**Written task**
Reproduce each of the following entries line for line, without changing anything.

**Entries shown**
** begin **

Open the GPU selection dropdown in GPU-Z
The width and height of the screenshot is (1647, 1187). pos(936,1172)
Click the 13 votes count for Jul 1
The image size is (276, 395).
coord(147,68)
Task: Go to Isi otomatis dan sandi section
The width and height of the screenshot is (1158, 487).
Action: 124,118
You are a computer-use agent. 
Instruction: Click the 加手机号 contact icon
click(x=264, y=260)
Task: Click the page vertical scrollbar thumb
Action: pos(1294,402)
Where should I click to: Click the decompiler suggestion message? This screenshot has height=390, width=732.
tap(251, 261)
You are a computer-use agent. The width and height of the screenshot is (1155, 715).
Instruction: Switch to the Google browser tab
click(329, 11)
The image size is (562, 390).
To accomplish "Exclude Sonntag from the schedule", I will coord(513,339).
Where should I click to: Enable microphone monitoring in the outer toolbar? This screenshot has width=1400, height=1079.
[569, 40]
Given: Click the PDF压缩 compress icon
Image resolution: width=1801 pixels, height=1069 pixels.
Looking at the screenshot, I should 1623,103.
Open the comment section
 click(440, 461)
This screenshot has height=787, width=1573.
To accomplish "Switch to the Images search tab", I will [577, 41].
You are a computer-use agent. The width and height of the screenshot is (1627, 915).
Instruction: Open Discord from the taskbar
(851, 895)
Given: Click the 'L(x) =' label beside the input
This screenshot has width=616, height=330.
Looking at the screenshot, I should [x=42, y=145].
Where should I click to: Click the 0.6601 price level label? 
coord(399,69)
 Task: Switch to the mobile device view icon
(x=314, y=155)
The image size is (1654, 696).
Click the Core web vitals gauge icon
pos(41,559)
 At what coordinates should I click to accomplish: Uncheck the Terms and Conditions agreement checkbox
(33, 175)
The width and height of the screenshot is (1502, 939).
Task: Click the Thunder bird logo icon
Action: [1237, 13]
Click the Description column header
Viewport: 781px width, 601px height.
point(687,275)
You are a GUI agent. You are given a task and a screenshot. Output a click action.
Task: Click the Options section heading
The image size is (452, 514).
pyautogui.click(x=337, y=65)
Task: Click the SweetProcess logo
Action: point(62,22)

** end **

**Output for this task**
Open the GPU selection dropdown in GPU-Z
The width and height of the screenshot is (1647, 1187). pos(936,1172)
Click the 13 votes count for Jul 1
The image size is (276, 395).
coord(147,68)
Task: Go to Isi otomatis dan sandi section
The width and height of the screenshot is (1158, 487).
Action: 124,118
You are a computer-use agent. 
Instruction: Click the 加手机号 contact icon
click(x=264, y=260)
Task: Click the page vertical scrollbar thumb
Action: pos(1294,402)
Where should I click to: Click the decompiler suggestion message? This screenshot has height=390, width=732.
tap(251, 261)
You are a computer-use agent. The width and height of the screenshot is (1155, 715).
Instruction: Switch to the Google browser tab
click(329, 11)
The image size is (562, 390).
To accomplish "Exclude Sonntag from the schedule", I will coord(513,339).
Where should I click to: Enable microphone monitoring in the outer toolbar? This screenshot has width=1400, height=1079.
[569, 40]
Given: Click the PDF压缩 compress icon
Image resolution: width=1801 pixels, height=1069 pixels.
Looking at the screenshot, I should 1623,103.
Open the comment section
 click(440, 461)
This screenshot has height=787, width=1573.
To accomplish "Switch to the Images search tab", I will [577, 41].
You are a computer-use agent. The width and height of the screenshot is (1627, 915).
Instruction: Open Discord from the taskbar
(851, 895)
Given: Click the 'L(x) =' label beside the input
This screenshot has width=616, height=330.
Looking at the screenshot, I should [x=42, y=145].
Where should I click to: Click the 0.6601 price level label? 
coord(399,69)
 Task: Switch to the mobile device view icon
(x=314, y=155)
The image size is (1654, 696).
Click the Core web vitals gauge icon
pos(41,559)
 At what coordinates should I click to accomplish: Uncheck the Terms and Conditions agreement checkbox
(33, 175)
The width and height of the screenshot is (1502, 939).
Task: Click the Thunder bird logo icon
Action: [1237, 13]
Click the Description column header
Viewport: 781px width, 601px height.
point(687,275)
You are a GUI agent. You are given a task and a screenshot. Output a click action.
Task: Click the Options section heading
The image size is (452, 514).
pyautogui.click(x=337, y=65)
Task: Click the SweetProcess logo
Action: point(62,22)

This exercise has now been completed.